We ran simulations of the eligibility model with estimated meta-parameters. The results in Fig. 1B show simulated choice probabilities averaged across 21 subjects in each tryptophan condition. As in our behavioral result, simulations show slow learning of delay punishments under the low serotonin condition (Fig. 3B): in the middle stage, the probability of smaller delayed punishment choice in the delayed punishment pair under the trp− condition (0.6143 ± 0.05313) is lower than under both the control condition (0.7095 ± 0.04875, p = 0.037) and the trp+ (0.7476 ± 0.04344, p = 0.038) condition (Fig. 3B, right bottom panel; a priori comparison (uncorrected one-tailed paired t test) based on our behavioral results shown in Fig. 2). The time course of the estimated value function explained the subjects' actual choice with the delayed punishment pair well (supplemental Fig. S5, available at www.jneurosci.org as supplemental material).

Discussion

Compared with controls, tryptophan-depleted subjects showed slower learning from delayed punishments, but showed no difference in learning from immediate punishments or delayed rewards. A computational model-based analysis revealed a correlation between faster decay of eligibility trace for punishments and lower blood tryptophan levels. The model simulation using the parameters estimated from subjects' behaviors replicated the less optimal choice of delayed punishments in the middle stage of learning under tryptophan-depleted condition and explained the slower learning from delayed punishments as the difficulty of associating punishments with choices in the longer past under low serotonin levels.

We did not find a significant effect of tryptophan loading on choice behavior, as was the case in our previous study using the same tryptophan manipulation (Schweighofer et al., 2008). One possible reason is variable effects of tryptophan loading on central serotonin levels, which is likely given the large variance among the subjects in the concentrations of plasma-free tryptophan in the tryptophan-loaded condition (supplemental Table S1, available at www.jneurosci.org as supplemental material). Regression analysis between the estimated eligibility trace decay factor and the measured concentration of plasma-free tryptophan corrected for the subject-wise variance and showed a significant correlation.

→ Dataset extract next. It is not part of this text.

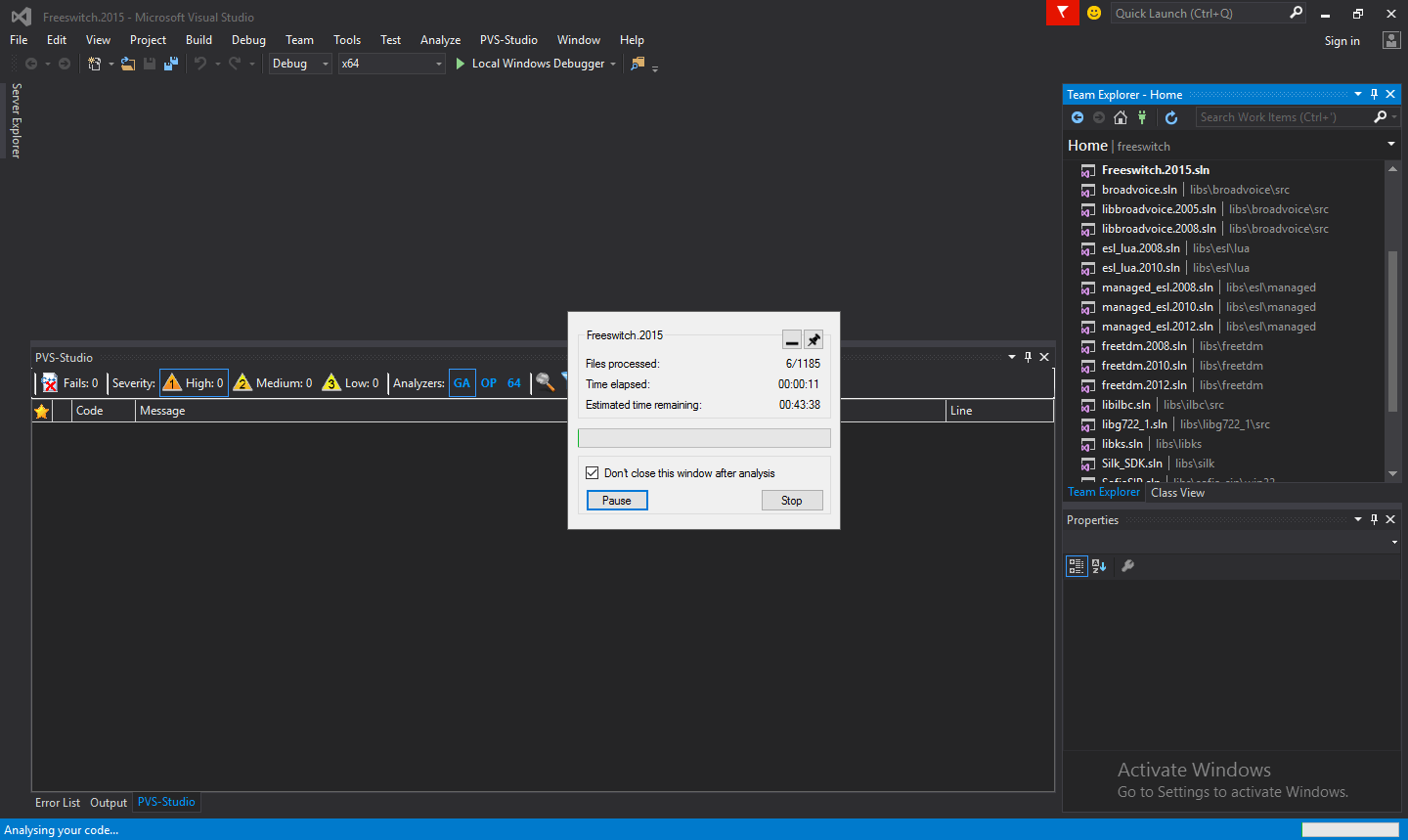
Task: Open the Debug configuration dropdown
Action: pyautogui.click(x=301, y=64)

We found a significant serotonergic effect on action learning based on delayed punishment, but not delayed reward. A possible reason for the difference is a sampling bias; as learning proceeds, aversive stimuli are less frequently selected than rewarding stimuli, which can cause apparently slower learning of punishment. By comparing the choice probabilities of rewards and punishments in terms of the number of experience rather than experimental stages, we could however rule out such an explanation (see supplemental Fig. S6, available at www.jneurosci.org as supplemental material).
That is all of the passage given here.